Neurodiversity Celebration Week - supporting you to thrive at university

Neurodiversity Celebration Week logo.

18 - 24 March is Neurodiversity Celebration Week, an initiative that challenges misconceptions about neurological differences and aims to transform how neurodivergent individuals are perceived and supported by schools, universities, and organisations.

What is neurodiversity?

The terms ‘neurodiverse’ and ‘neurodivergent’ describe people whose brains develop or work differently. The term is often applied to people with a diagnosis of ADHD, autism, dyslexia or dyspraxia, among others.

At Oxford Brookes, we want to support all students to achieve their potential and get the most out of university life.

What support is available at Brookes?

Neurodiverse students can access a range of Inclusive Support Services to help you achieve your potential and get the most out of university life. These include:

Disabled Students' Allowance

Neurodiversity is covered under Disabled Students' Allowance (DSA) - the Inclusive Support Service team can help you to apply for DSA funding.

Specialist mentoring

You may be able to meet with a trained specialist mentor if you have ADHD or autism for help with your studies, so that you can work towards your full potential. Find out how you can access specialist mentoring support.

Specialist tutoring

Specialist Tutors have qualifications related to neurodiversity and have a good knowledge of the University's processes and services. Tutoring focuses on supporting you to enhance your independent study skills through regular appointments. Find out how you can access specialist tutoring.

Assistive technology

If you aren’t eligible for DSA or haven’t yet received your assistive technology package you can find out about our range of assistive technology support designed to enhance your online learning and work. Explore our guidance webpage for more information on digital accessibility tools. 

Peer support groups

Student Support Services and the Multifaith Chaplaincy offer safe and welcoming peer support groups for students to connect and share their experiences with others who can understand them. These include:

Attention deficit hyperactivity disorder (ADHD) group

A relaxed, supportive group where you can be open about your experiences of having ADHD. Students are encouraged to share resources and strategies for surviving and thriving.

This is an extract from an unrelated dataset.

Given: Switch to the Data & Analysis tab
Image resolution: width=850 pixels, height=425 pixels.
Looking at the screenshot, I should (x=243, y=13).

Autistic Spectrum Condition (ASC) group

An informal group open to any student who identifies as being on the autistic spectrum, providing time and space away from some of the pressures of university life.

"When I attend support groups, I am struck by how welcoming the students are to one another, and how supportive. They are a wonderful way to build community and find strategies for coping at uni, and I would encourage you to try a group if you think it might help." - Kate, group facilitator and neurodivergent staff member

Brookes Union support

The Disabled Students’ Network is a supportive community for any student with a disability, including learning difficulties and neurodiverse conditions. Sign up to get involved in campaigns and events.

You can also reach out to your Disabled Students Officer and incoming VP: Liberation and Community, Jéssie Linhaça, who is working to make the University more inclusive for all students. Your newly elected Disabled Students Officer for 2024 is Sophie Anderson - read Sophie’s manifesto on the Brookes Union elections webpage.

Reading list and other resources

The Library has created a neurodiversity reading list, a collection of materials covering lived experiences as well as further information and guidance around neurodiversity.

You can also access the Resources Hub and a programme of free online events on the official Neurodiversity Celebration Week website.